So goes life in Nebraska.
Sitting now on the deck,
that same husband and I with matching laptops, I’m listening to the crackly
sounds of fireworks – actually eager for darkness when we’ll quietly shoot off
a few before retiring.
Previous years we’ve blown things up with friends. Tonight
with a jetlagged husband recently returned from a trip to China, we’re just
hanging out. I’m hopeful he’ll be alert enough to join friends and me at a
showing of Jaws at the vintage
theater downtown tomorrow night.
In the summer of 1975, I saw Jaws in a theater in Sault Ste. Marie, Michigan on my first-ever
movie date. An old dear high school friend asked me recently on Facebook how I
can remember that.
Honestly, I can’t remember anymore what day of the week it
is. Chances are, though, if you ask me where I was a month ago or 40 years ago
– I can tell you.
Keenly interwoven in the memories that unreel in my mind
like home movies is a sense of place.
This morning while Skyping with our older son – employed in
his ‘first ‘big boy’ job in Seoul, Korea, said son mentioned wanting to climb
mountains there before moving on to his next adventure. Already I can’t
remember the exact reference but he mentioned something about being a child of
Arizona. He was born in Flagstaff, which rises 6900 feet above sea level. We
moved to West Virgina when he was only two-and-a-half, but before leaving the
southwest we went on one memorable hike where he climbed up and down nearly 200
steps at a national monument minutes from our home.

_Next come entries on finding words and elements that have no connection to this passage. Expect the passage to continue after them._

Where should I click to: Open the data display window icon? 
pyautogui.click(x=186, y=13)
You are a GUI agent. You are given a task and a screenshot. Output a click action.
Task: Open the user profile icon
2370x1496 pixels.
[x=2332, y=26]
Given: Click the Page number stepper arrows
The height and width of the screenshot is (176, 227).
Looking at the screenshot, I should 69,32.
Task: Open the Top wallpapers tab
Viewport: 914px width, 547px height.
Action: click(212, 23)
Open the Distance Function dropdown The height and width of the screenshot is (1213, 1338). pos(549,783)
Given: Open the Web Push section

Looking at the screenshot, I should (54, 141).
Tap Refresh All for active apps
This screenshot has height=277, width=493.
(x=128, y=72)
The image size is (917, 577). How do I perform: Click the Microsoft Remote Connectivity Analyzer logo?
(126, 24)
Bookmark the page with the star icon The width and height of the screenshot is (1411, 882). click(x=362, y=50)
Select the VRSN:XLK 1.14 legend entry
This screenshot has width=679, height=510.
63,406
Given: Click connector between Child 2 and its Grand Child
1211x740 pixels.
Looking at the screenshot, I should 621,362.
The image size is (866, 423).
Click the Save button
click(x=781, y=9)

I was born in Michigan and lived there 20 years, spent eight-and-a-half
years in Iowa, five-and-a-half in Arizona, 15 in West Virginia (where our
second son was born), and now tomorrow marks five years smack dab in the middle
of the country – Nebraska. The math adds up I think.
Missing every place I’ve been and embracing every place I am
is what I do.
In addition to remembering – always remembering.